Fragmentation and reassembly support is enabled by default, with a maximum payload size of 120 bytes. Users can configure the memory buffers, or disable fragmentation by editing the config.h file. See here for the documenation. When enabled, data is sent as usual, and the network layer manages fragmenting and reassembling the data automatically.

Addressing Formats:

The development version currently uses a different addressing format, using specific addressing chosen for use in radio transmission. See the datasheet and this blog post for more information. Users simply specify an octal address (01-05) as before for example, and the radio addresses will be configured accordingly.

Routing and Acknowledgement

Previously, payloads that were routed over one or more nodes were not acknowledged, so the transmitting radio had no way of knowing if payloads were delivered. *New: In the development version, users have the ability to specify whether or not the network will respond with an ACK, simply by choosing from a range of message types. Typical user message types of  65 through 127 will be acknowledged, and message types 1 through 64 will not be acknowledged. There are a few benefits to this arrangement, since network acks can automatically help to prevent nodes from flooding the network with traffic, and no-acks can be used when a response is desired from the recipient etc.

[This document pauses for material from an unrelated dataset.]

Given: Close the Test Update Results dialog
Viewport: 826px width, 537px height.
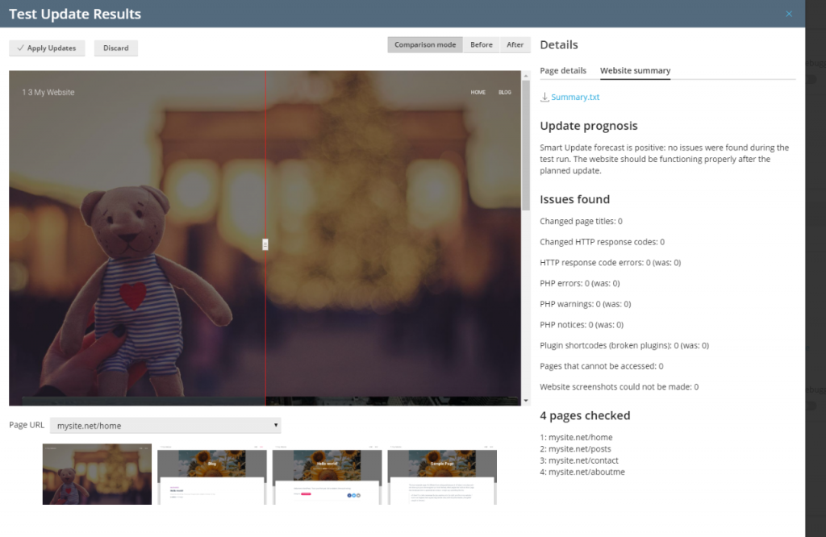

Direct Routing and Failovers

Network frames can now be logically addressed to one node, and sent to any other node for routing. This allows some dynamic topology, and can also be used to reduce routed traffic on a network. See the documentation links below for specifics and limitations.

Multicasting

A multicasting feature has also been added that allows, for example, the master node to send out a single network payload, and have it delivered to hundreds of network nodes very rapidly. Multicast relay nodes can be used to disperse messages throughout all or partial areas of the network. Multicasting is enabled by un-commenting #define RF24NetworkMulticast in the RF24Network_config.h file, since it requires additional program space and memory.

Improved Performance

Performance on the network will be similar, but users will see a much higher error rate using the development version, as it gives a real indication of success or failure of payloads. Data throughput should be increased in most cases, due to reduced retry periods, and the new routing protocol.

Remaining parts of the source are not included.